Navio de bandeira panamenha estava em alto-mar no auge da pandemia na Europa, em abril, e passou a ter negada a entrada em portos europeus e da Ásia

José Maria Tomazela, O Estado de S.Paulo

26 de julho de 2020 | 04h00

SOROCABA – Depois de quatro meses no mar, chegando a ficar sem comida e água, os 16 tripulantes europeus do navio cargueiro Srakrane voltam para casa neste domingo, 26. Um acordo que envolveu dois ministérios brasileiros, o governo paulista e a Marinha do Brasil permitiu que uma empresa de Santos (SP) assumisse o passivo da embarcação e assegurasse a volta dos tripulantes ucranianos, croatas e montenegrinos a seus países. O grupo deve embarcar na madrugada, às 4 horas, no aeroporto de Guarulhos.

O navio está atracado em São Sebastião, litoral norte de São Paulo, e foi afretado pela empresa CBA Trading, que fará a troca da tripulação por brasileiros e arcará com as despesas do retorno do grupo para casa. A empresa, especializada em exportação de produtos agrícolas, assumiu também o pagamento dos salários dos tripulantes, atrasado há sete meses. O sócio administrador da CBA, João Carlos Camisa Nova Júnior, decidiu assumir a volta dos tripulantes para casa mesmo sem ter vínculo com os trabalhadores.

O cargueiro de bandeira panamenha estava em alto mar no auge da pandemia do novo coronavírus, em abril, e passou a ter negada a entrada em portos da Europa e da Ásia. Ficando sem combustível, o navio foi trazido ao Brasil. No dia 18 de maio, em Salvador (BA), houve permissão para o reabastecimento, mas não foi autorizada a atracação. O Srakrane rumou para São Sebastião, onde conseguiu atracar no dia 8 de junho. De lá, a tripulação emitiu um pedido de socorro à International Transport Workers Federation (ITF), entidade que representa tripulantes estrangeiros, com sede em Londres.

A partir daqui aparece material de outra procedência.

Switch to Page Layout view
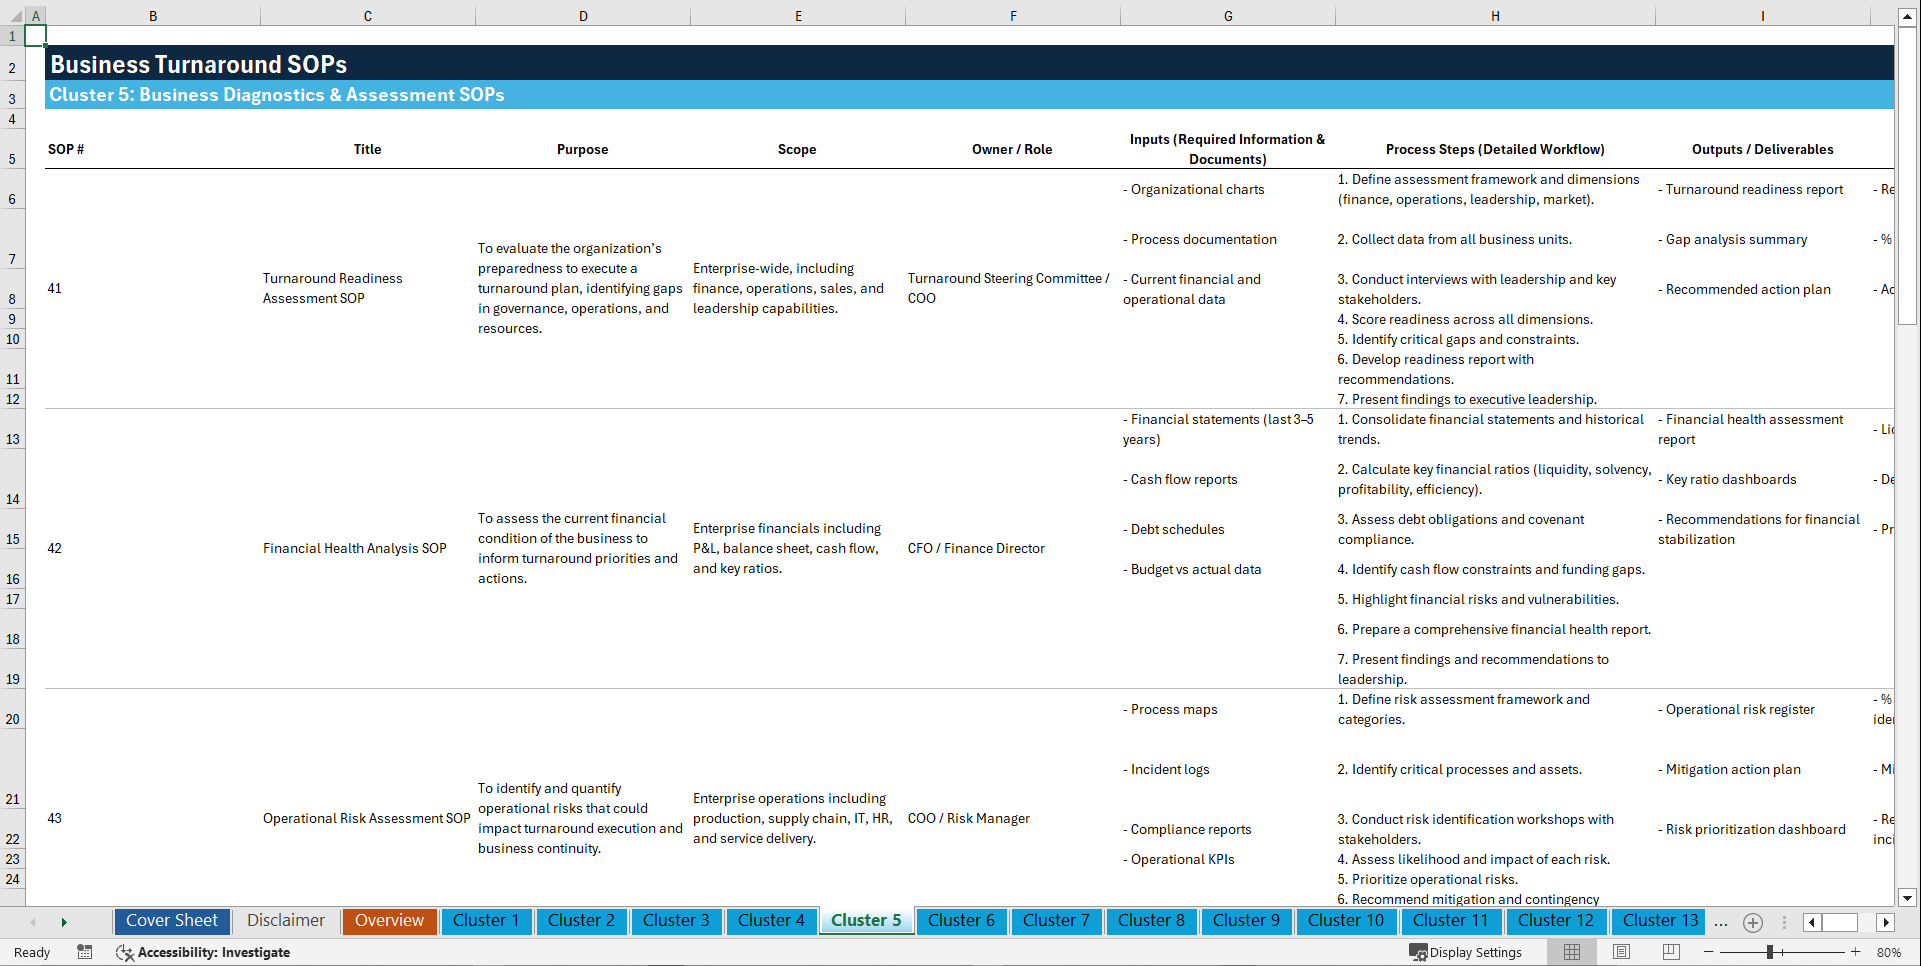This screenshot has height=966, width=1921. (x=1619, y=952)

A CBA entrou no caso porque estava à procura de um navio para transportar suas cargas. Júnior soube do drama dos tripulantes e decidiu fazer uma visita à embarcação com os sócios. Conforme a assessoria da CBA, eles se depararam com uma situação de escassez de alimentos e falta de água potável. Além disso, tiveram a informação de que o armador do navio não conseguiu arcar com os custos da operação do navio e, ainda, do atraso no salário dos tripulantes.

A situação da tripulação já havia sido denunciada pela ITF e mobilizou autoridades brasileiras. Inspeção conjunta do Ministério Público do Trabalho (MPT), da Subsecretaria do Trabalho do Ministério da Economia, Marinha do Brasil e Polícia Federal constatou as irregularidades trabalhistas no navio e a situação precária da tripulação. Depois de várias reuniões com esses órgãos, a empresa santista firmou um Termo de Ajustamento de Conduta (TAC) assumindo os encargos do Srakrane e de sua tripulação, uma conta de US$ 300 mil – cerca de R$ 1,6 milhão.

O documento foi assinado também pela Secretaria de Justiça e Cidadania de São Paulo e Federação Nacional dos Trabalhadores em Transportes Aquaviários e Afins. A maioria dos tripulantes tem nacionalidade ucraniana, o que motivou também a intervenção do consulado-geral da Ucrânia em São Paulo. “Apesar do cunho comercial, os direitos humanos guiaram todos os interessados para o desfecho do acordo, assegurando aos tripulantes a dignidade da pessoa humana”, informou o Ministério Público do Trabalho (MPT).